BEGIN PROVIDED ENTRIES
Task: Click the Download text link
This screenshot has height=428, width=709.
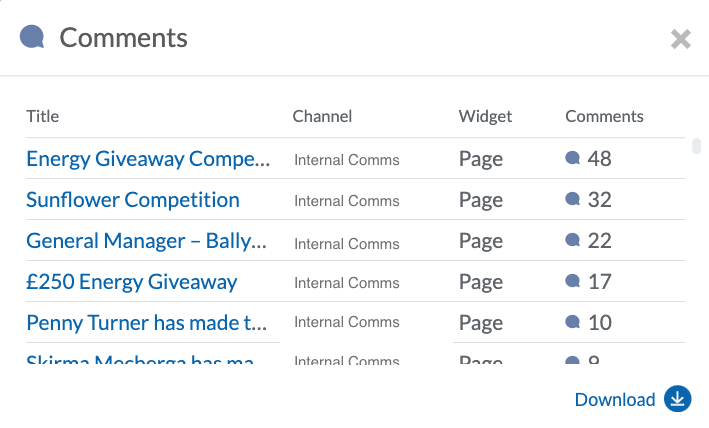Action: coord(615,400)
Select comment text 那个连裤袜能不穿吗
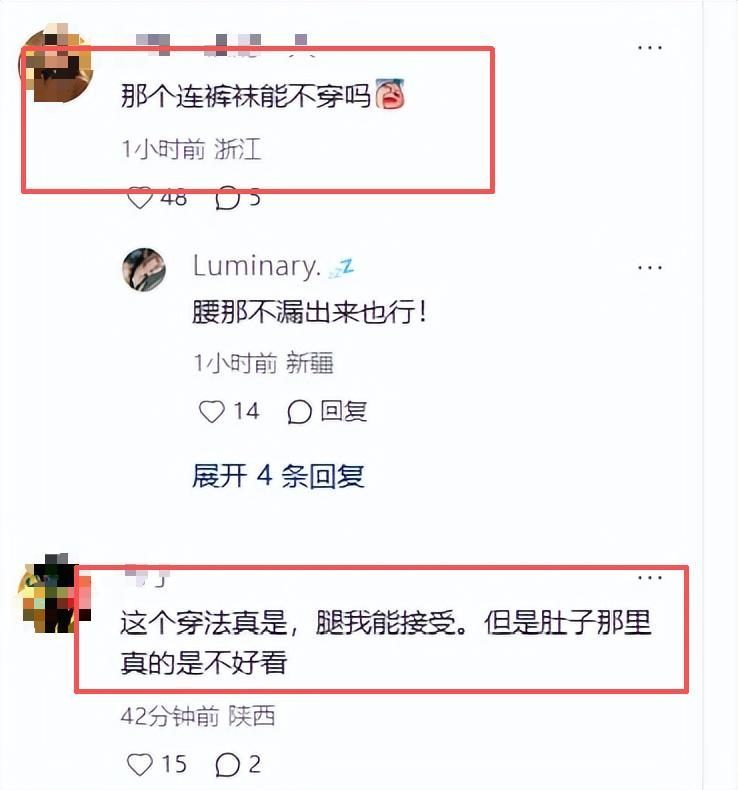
END PROVIDED ENTRIES
BEGIN PROVIDED ENTRIES
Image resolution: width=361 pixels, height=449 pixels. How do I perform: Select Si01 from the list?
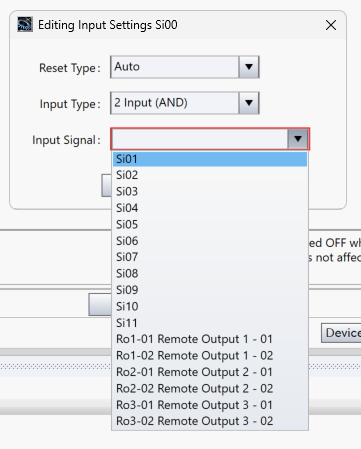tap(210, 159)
END PROVIDED ENTRIES
BEGIN PROVIDED ENTRIES
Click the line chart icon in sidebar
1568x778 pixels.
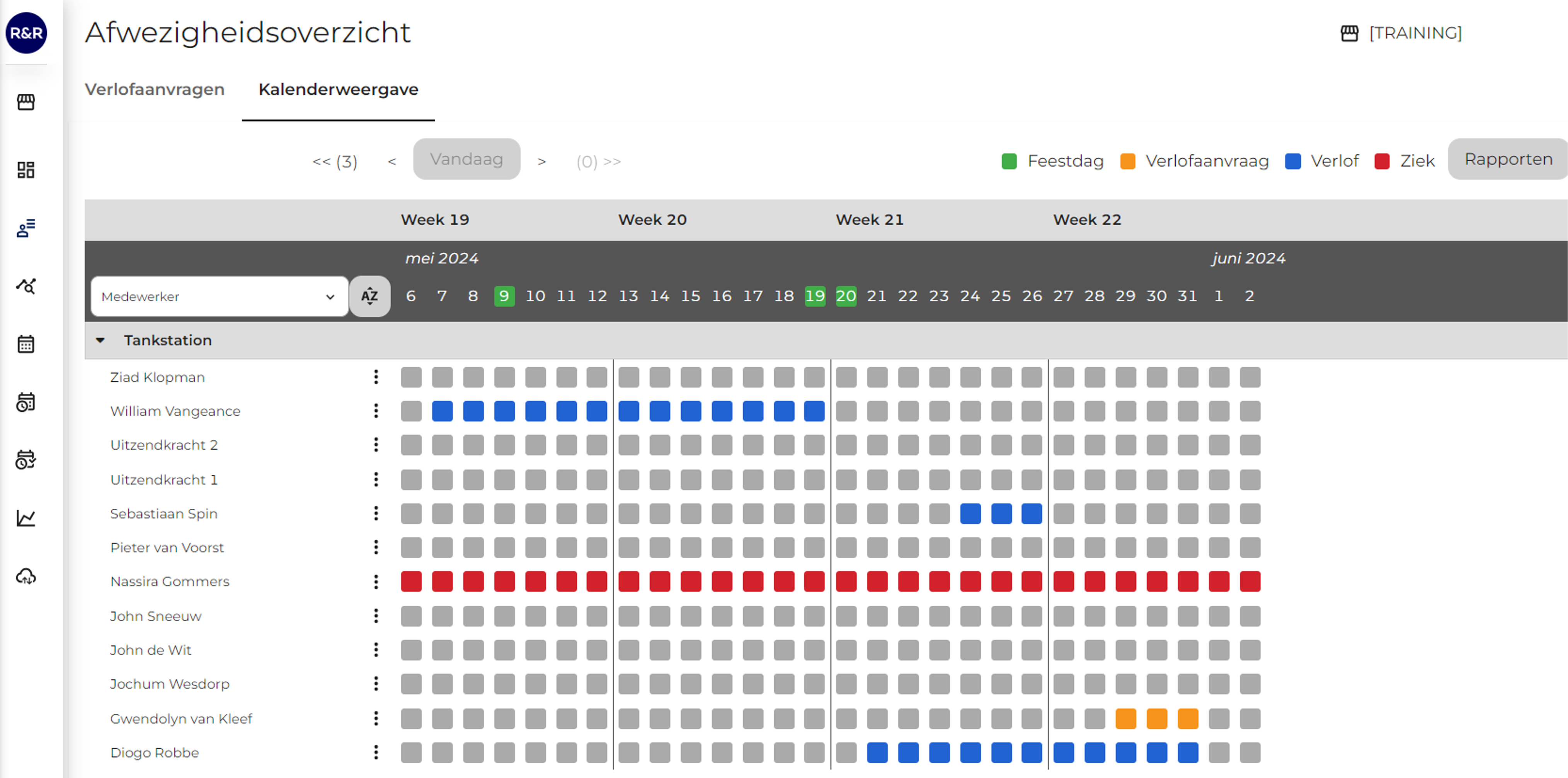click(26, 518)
END PROVIDED ENTRIES
### PROBLEM REQUIREMENTS
How would the lines above read from the one with "Task: Click the Download text link" to the one with "Select comment text 那个连裤袜能不穿吗", inclusive, with no pictures? Write them out exactly.

### SOLUTION TO THE PROBLEM
Task: Click the Download text link
This screenshot has height=428, width=709.
Action: coord(615,400)
Select comment text 那个连裤袜能不穿吗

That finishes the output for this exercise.